■ Work item ■
Whenever a line below mentions the word "This", that line should be copied.
___ Given information ___
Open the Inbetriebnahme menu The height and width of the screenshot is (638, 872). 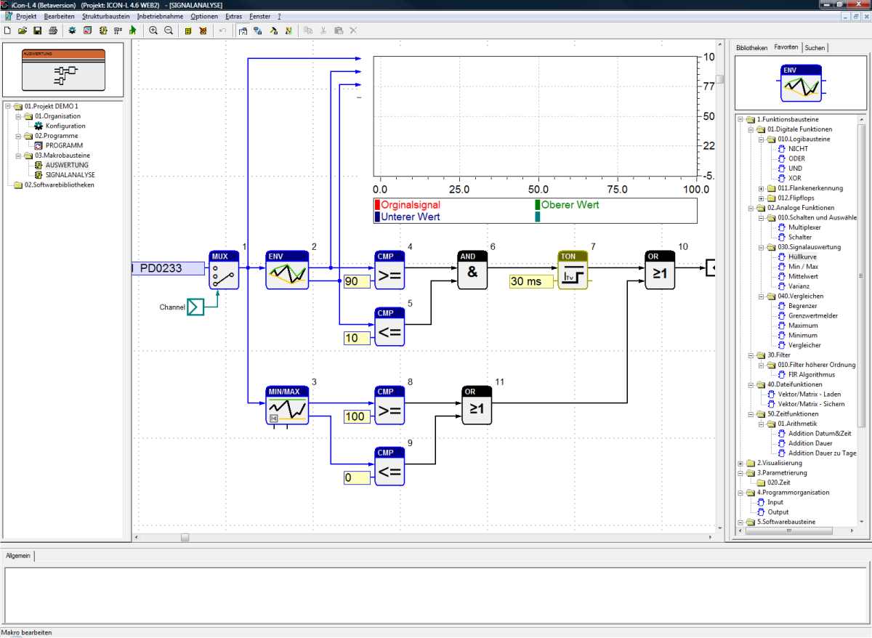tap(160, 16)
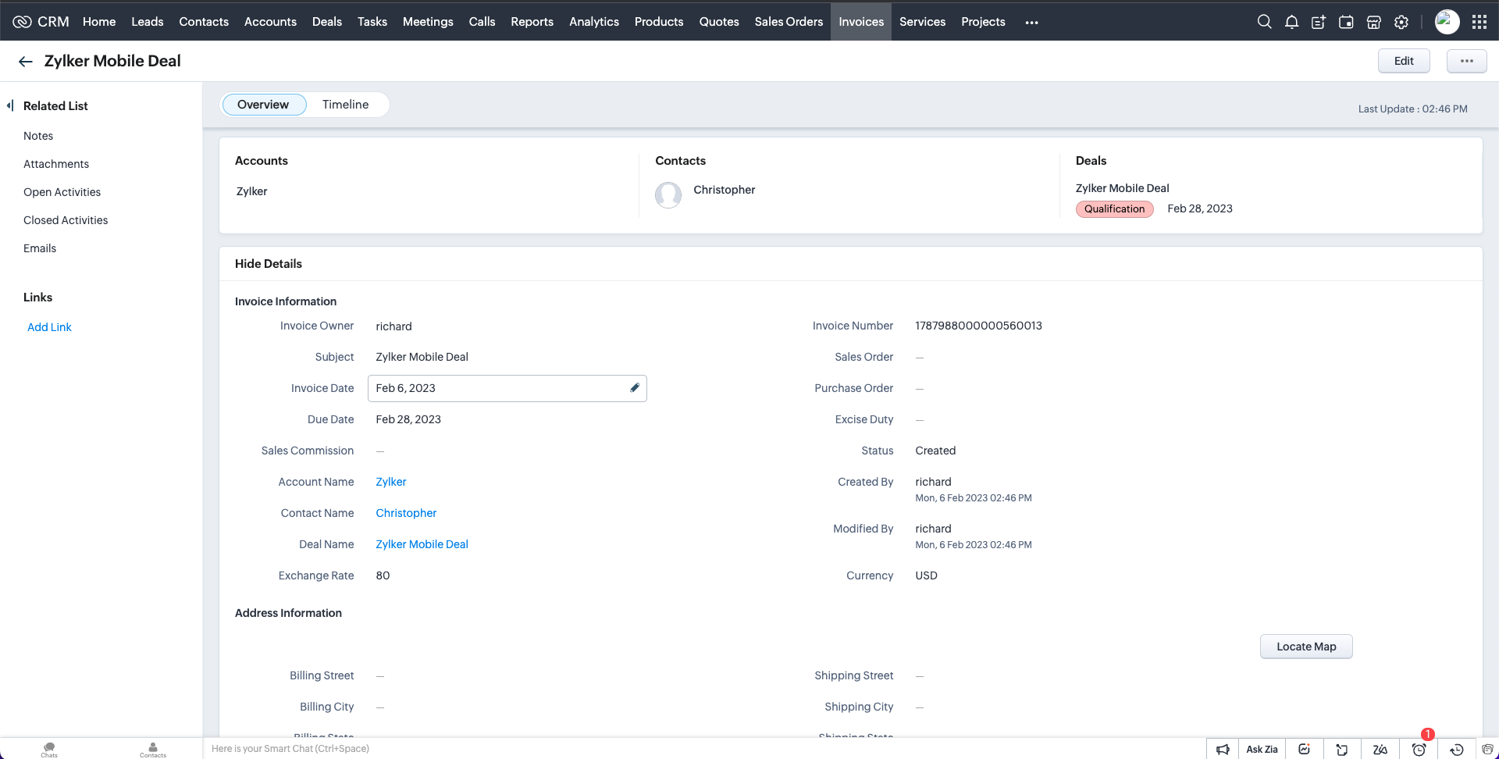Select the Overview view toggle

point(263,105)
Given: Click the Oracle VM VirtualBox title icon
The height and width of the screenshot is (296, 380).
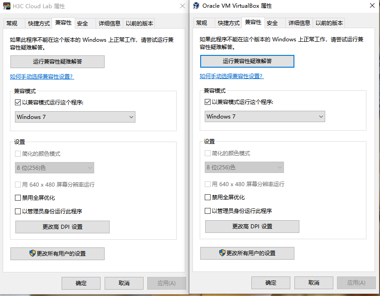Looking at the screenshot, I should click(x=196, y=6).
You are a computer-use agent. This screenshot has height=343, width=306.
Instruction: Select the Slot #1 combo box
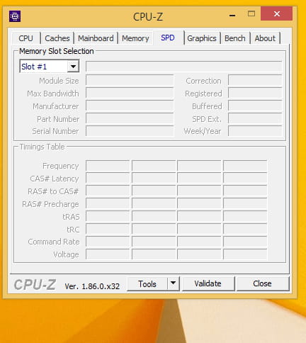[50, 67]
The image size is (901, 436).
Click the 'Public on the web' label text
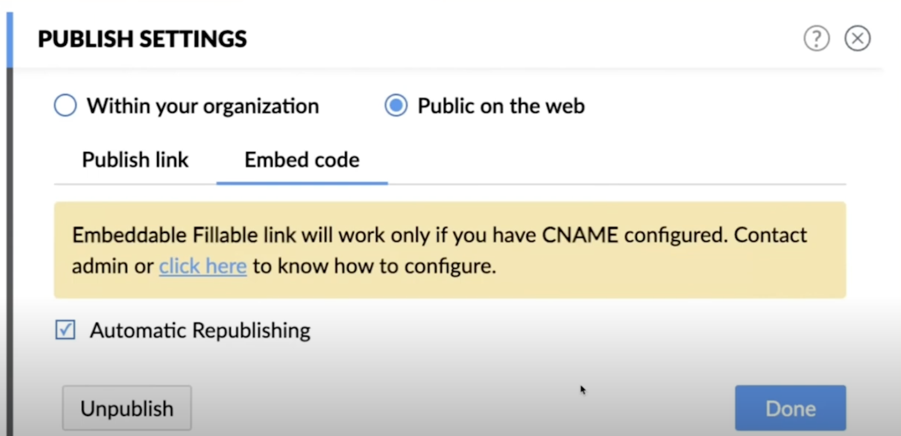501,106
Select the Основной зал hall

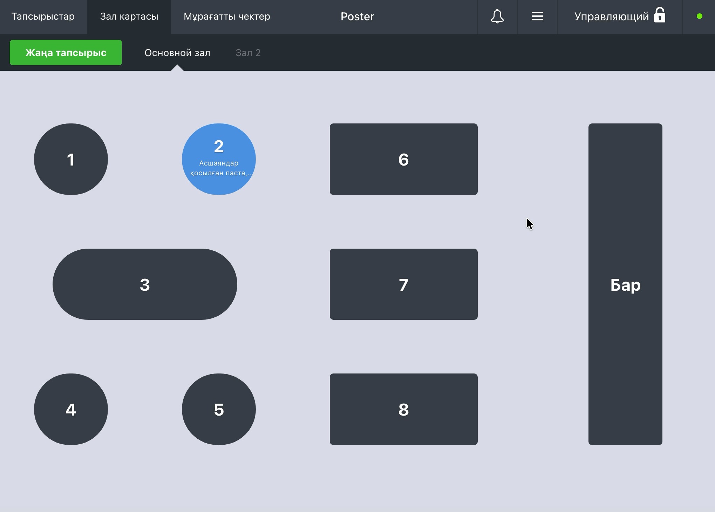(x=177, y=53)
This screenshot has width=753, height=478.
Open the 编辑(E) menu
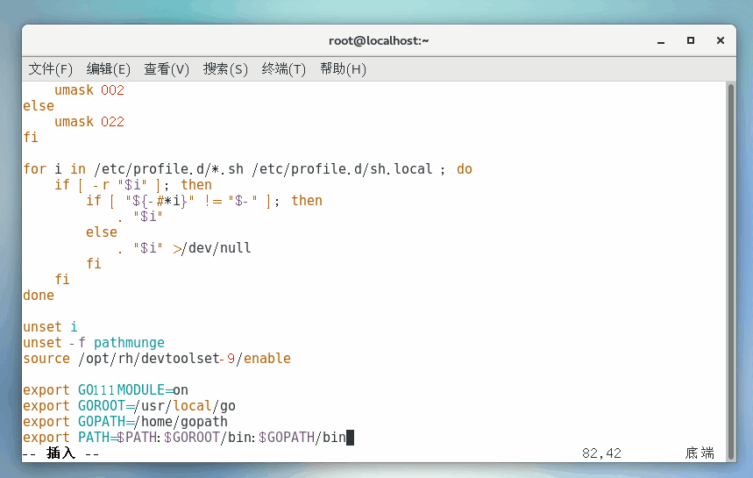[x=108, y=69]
___
■ Response box ■
You are a computer-use agent. This screenshot has height=343, width=306.
This screenshot has width=753, height=478.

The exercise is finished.